Monday, April 17, 2017

Scott Walker is needlessly stubborn on medicinal marijuana in Wisconsin


Legalizing medical marijuana would help combat the opioid crisis in the Badger State


Gov. Scott Walker is planning to sign into law a bill that would allow families to possess cannabidiol (CBD) oil for use in the treatment of seizures.

Walker opposes marijuana legalization
Good on him. This bill is a commonsense approach to the issue, and allows individuals to treat their conditions without fear of committing a crime.

CBD oil doesn’t produce a high, but it has shown promising results for many who are afflicted with epilepsy. Walker should be given credit for signing the bill into law that allows patients to seek this treatment if it is an option their doctors have laid out for them.

This should be just the first step, however, and we should allow further use of marijuana to treat medical maladies in Wisconsin. Medicinal marijuana is helpful in treating all sorts of ailments, and it’s crucial that those suffering from debilitating diseases and other conditions be given the opportunity to utilize its benefits.

Earlier this year, Democratic state lawmakers suggested that Wisconsin should become the 29th state to legalize marijuana for medicinal purposes, pointing out that it’s a safer alternative than other medications that are oftentimes abused.

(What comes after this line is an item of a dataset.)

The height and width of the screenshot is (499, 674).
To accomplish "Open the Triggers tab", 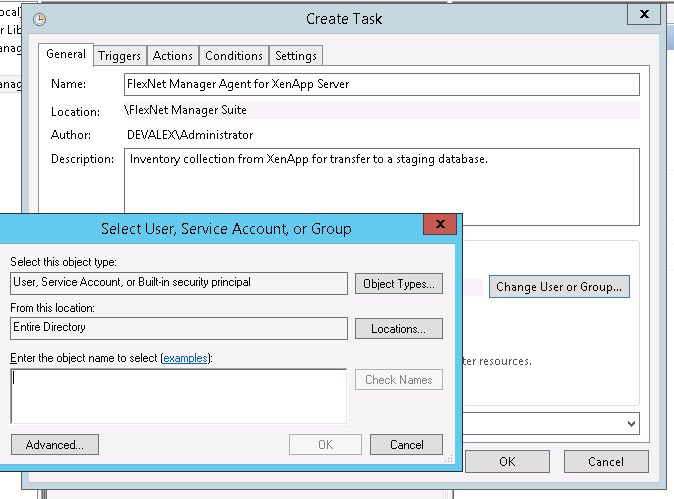I will 120,56.
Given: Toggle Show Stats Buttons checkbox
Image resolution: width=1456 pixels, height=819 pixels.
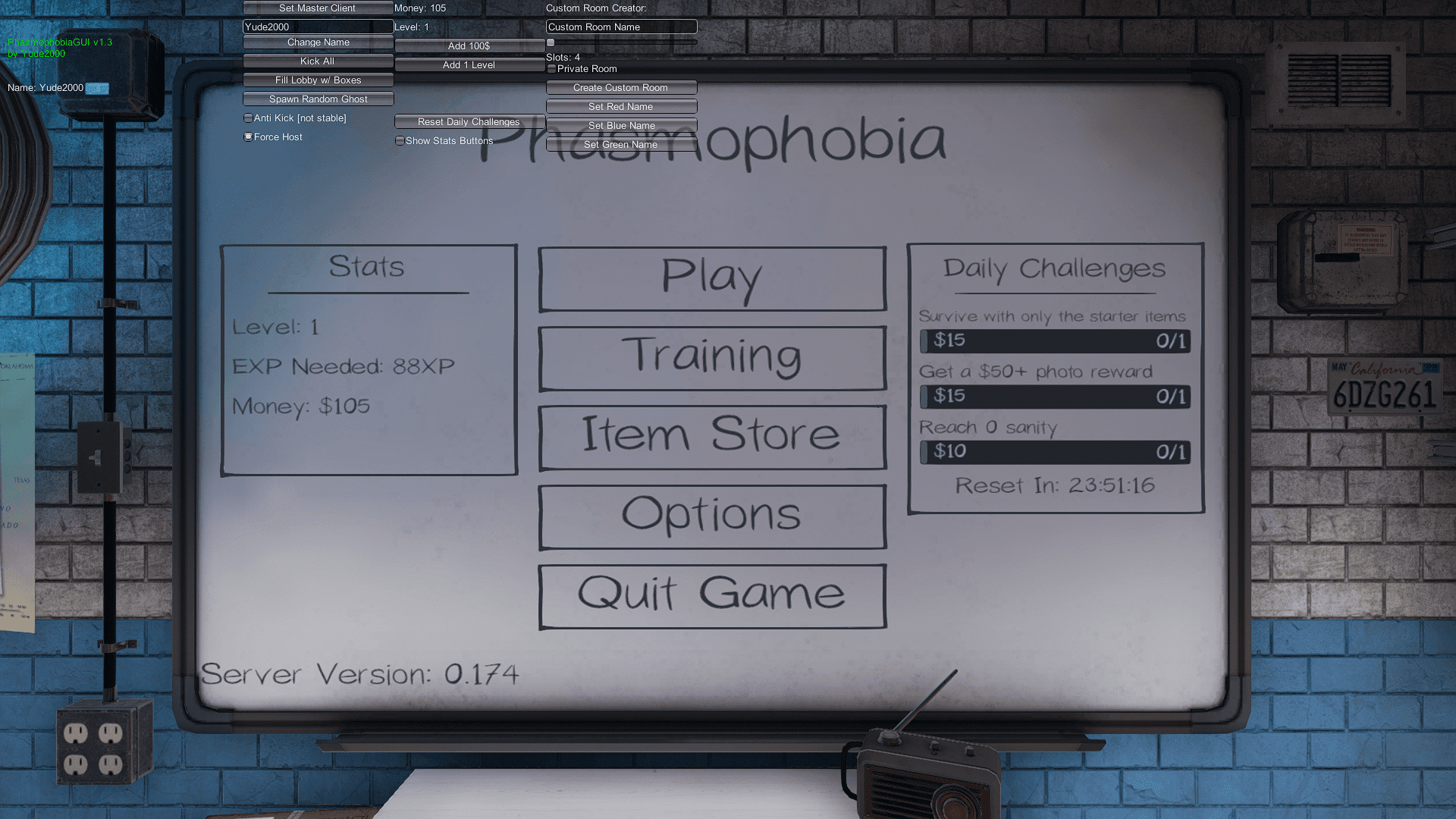Looking at the screenshot, I should point(400,140).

Walker isn’t supportive of the idea, and has expressed his opposition to it on numerous occasions. Yet this goes against a trend that most of the states have already recognized: marijuana helps millions of patients, and in some cases it can help save lives.

There is definitive truth in that statement: a study from the RAND Corporation discovered states that loosened regulations on marijuana usage (or that legalized pot outright, in some cases) “had experienced reductions in fatal overdoses and addiction treatment center admissions relating to opioid abuse,” according to NBC News.
[I]n 18 states where medical marijuana shops are allowed, they found a 16% reduction in “opioid-related mortality” and 28% reduction in opioid-abuse treatment admissions.
Opioid addiction is an issue that Scott Walker himself is trying to combat. He even called a special session of the legislature to order to address the problem, calling it “a public health crisis” back in January.

Why then, when it’s clear that a solution exists in the form of medicinal (or recreational) marijuana decriminalization, does the governor so readily reject it? Walker has made the right decision in allowing patients access to CBD oil to help those afflicted with epilepsy and other seizure-inducing ailments. We should thank him for doing so.

But more has to be done to address other medical problems in the state. The key to some of those problems may lie in marijuana decriminalization. Democrats have recognized the potential for helping thousands of Wisconsinites by making medical marijuana a reality. The governor, thus far, has failed to even consider that move...and has failed countless patients across the state.